Dec. 15th, 2016, Special Inauguration Conference (-)
Title: Inauguration of the Chair CFM-ENS
Abstract: The ENS and CFM organizes the inauguration conference of the Chair 'Modèles et Sciences des Données'.
Nov. 8th, 2016, Cristopher Moore (Santa Fe Institute)
[video]
Title: What physics can tell us about inference?
Abstract: There is a deep analogy between statistical inference and statistical physics; I will give a friendly introduction to both of these fields. I will then discuss phase transitions in two problems of interest to a broad range of data sciences: community detection in social and biological networks, and clustering of sparse high-dimensional data. In both cases, if our data becomes too sparse or too noisy, it suddenly becomes impossible to find the underlying pattern, or even tell if there is one. Physics both helps us locate these phase transiitons, and design optimal algorithms that succeed all the way up to this point. Along the way, I will visit ideas from computational complexity, random graphs, random matrices, and spin glass theory.
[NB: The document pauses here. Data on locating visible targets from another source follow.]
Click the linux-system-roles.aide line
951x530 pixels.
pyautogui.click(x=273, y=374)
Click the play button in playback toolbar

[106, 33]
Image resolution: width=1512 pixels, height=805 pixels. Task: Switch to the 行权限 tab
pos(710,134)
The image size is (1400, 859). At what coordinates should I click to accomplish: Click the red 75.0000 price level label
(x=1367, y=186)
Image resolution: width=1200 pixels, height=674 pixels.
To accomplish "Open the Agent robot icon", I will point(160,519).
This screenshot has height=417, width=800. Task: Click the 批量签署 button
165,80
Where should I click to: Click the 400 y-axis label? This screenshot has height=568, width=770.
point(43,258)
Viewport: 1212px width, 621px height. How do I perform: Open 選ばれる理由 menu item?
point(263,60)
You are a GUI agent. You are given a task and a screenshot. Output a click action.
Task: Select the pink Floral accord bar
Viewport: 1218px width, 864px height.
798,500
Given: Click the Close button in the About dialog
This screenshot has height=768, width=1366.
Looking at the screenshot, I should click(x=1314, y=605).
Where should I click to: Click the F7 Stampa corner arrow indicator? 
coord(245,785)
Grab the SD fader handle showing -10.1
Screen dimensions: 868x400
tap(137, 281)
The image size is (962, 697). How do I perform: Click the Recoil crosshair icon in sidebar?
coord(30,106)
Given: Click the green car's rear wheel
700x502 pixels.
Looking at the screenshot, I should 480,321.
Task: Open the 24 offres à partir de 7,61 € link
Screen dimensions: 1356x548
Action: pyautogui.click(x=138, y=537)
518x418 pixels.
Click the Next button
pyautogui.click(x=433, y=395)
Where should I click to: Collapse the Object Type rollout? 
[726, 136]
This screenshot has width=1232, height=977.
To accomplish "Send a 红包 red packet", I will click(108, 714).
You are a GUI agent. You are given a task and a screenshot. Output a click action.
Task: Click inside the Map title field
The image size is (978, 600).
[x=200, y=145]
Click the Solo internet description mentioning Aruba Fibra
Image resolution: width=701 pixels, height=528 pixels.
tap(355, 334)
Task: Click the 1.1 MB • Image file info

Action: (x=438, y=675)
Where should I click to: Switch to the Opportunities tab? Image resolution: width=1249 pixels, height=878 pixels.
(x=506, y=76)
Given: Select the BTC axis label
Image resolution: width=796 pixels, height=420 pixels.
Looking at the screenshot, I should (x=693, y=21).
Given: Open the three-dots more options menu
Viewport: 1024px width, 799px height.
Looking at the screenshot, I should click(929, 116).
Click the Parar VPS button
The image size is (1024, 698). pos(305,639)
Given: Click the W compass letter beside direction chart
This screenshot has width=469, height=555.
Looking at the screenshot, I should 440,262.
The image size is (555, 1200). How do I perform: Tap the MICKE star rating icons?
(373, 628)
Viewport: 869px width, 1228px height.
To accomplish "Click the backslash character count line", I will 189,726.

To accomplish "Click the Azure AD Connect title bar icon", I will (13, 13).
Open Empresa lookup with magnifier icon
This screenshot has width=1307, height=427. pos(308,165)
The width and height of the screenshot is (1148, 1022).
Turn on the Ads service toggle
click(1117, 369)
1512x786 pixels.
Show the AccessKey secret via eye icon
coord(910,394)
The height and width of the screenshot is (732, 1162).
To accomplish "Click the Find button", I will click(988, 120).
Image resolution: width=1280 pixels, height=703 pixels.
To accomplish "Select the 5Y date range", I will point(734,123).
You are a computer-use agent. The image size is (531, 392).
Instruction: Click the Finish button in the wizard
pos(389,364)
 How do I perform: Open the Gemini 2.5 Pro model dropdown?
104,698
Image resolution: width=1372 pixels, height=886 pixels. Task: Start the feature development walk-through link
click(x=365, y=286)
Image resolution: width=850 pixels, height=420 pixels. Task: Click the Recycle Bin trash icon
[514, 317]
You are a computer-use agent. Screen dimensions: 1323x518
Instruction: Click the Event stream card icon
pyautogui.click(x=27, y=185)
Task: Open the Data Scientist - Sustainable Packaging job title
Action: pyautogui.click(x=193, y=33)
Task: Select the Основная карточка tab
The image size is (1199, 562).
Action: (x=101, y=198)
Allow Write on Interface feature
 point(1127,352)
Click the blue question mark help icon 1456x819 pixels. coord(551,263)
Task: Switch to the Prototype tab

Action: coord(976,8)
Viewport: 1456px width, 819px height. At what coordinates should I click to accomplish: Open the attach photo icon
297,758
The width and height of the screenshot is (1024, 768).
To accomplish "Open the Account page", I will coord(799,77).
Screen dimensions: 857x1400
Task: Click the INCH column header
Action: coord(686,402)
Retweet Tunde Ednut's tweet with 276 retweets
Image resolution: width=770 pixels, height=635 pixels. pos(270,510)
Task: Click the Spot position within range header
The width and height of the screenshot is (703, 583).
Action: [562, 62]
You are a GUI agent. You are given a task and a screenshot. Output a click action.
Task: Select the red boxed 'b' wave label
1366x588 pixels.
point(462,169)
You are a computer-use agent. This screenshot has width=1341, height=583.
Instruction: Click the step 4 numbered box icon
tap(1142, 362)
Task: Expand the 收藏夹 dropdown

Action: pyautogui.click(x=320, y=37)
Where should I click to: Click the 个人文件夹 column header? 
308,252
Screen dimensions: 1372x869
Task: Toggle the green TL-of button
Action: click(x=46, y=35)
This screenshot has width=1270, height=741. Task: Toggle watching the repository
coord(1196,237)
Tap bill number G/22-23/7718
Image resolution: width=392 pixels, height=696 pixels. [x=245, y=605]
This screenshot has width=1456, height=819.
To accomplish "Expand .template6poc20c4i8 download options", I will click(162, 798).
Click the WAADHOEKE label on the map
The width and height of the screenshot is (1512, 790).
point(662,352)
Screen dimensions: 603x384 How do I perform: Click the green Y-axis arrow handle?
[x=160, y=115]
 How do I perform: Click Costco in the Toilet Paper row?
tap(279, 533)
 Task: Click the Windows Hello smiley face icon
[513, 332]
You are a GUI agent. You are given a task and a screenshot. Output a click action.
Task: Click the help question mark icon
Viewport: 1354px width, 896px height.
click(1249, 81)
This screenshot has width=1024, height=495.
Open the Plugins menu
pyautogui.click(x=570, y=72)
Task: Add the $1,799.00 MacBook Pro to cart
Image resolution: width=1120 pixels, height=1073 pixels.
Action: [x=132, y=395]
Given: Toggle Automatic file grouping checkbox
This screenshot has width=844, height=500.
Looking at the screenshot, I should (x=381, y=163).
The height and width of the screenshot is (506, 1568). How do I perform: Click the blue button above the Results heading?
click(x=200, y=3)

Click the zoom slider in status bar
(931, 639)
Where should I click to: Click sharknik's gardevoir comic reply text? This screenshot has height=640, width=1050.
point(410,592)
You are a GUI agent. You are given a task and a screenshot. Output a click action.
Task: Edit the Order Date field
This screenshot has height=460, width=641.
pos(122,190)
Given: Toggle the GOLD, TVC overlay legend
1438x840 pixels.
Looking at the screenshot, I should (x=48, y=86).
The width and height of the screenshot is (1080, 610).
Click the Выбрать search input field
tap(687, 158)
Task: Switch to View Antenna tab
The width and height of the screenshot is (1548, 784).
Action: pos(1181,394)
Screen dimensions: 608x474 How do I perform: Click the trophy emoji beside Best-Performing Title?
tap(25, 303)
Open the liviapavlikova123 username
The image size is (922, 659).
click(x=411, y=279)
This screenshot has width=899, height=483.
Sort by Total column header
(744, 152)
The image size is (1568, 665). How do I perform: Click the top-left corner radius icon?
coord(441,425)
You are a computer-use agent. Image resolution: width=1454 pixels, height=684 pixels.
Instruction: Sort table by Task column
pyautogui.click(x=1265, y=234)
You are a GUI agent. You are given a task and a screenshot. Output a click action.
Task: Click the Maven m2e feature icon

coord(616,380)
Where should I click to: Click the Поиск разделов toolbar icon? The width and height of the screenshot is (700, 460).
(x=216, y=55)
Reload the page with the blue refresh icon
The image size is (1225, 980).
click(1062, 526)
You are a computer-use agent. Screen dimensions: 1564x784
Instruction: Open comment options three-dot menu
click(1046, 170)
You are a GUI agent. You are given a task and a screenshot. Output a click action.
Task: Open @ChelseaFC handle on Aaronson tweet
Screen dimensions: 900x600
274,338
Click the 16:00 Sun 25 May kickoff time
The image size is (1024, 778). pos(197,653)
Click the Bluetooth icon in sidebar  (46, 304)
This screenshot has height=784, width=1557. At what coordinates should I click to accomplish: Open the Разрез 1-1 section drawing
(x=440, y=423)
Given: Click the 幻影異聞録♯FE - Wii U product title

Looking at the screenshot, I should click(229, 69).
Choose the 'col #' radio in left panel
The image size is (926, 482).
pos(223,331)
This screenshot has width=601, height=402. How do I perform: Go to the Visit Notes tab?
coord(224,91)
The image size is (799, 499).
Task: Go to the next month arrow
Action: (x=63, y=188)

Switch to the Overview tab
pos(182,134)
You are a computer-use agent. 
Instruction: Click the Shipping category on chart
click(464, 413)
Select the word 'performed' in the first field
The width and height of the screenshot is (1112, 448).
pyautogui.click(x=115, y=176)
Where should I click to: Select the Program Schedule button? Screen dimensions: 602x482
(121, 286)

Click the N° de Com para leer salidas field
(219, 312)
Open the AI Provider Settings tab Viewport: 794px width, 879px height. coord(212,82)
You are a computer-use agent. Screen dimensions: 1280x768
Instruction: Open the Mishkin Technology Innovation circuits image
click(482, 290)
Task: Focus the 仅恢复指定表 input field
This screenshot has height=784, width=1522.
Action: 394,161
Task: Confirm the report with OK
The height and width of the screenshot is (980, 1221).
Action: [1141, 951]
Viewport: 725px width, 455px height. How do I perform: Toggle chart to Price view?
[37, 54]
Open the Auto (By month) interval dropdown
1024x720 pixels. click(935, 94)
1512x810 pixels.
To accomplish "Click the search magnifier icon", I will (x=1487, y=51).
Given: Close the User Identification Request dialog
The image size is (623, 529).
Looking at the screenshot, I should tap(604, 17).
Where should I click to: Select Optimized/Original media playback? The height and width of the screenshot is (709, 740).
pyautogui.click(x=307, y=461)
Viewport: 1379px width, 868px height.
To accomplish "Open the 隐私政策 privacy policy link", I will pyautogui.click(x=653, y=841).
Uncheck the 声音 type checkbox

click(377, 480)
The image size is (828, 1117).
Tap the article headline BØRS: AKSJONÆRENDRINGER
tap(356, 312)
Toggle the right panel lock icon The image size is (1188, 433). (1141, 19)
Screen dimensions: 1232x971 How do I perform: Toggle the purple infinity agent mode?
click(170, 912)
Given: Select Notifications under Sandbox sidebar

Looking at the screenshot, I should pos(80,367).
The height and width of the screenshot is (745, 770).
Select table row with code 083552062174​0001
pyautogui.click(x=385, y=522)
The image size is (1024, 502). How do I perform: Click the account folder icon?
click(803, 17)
Oct. 11th, 2016, Jean-Philippe Vert (Mines ParisTech, Institut Curie and ENS)
[video]
Title: Can Big Data cure Cancer?
Abstract: As the cost and throughput of genomic technologies reach a point where DNA sequencing is close to becoming a routine exam at the clinics, there is a lot of hope that treatments of diseases like cancer can dramatically improve by a digital revolution in medicine, where smart algorithms analyze « big medical data » to help doctors take the best decisions for each patient or to suggest new directions for drug development. While artificial intelligence and machine learning-based algorithms have indeed had a great impact on many data-rich fields, their application on genomic data raises numerous computational and mathematical challenges that I will illustrate on a few examples of patient stratification or drug response prediction from genomic data.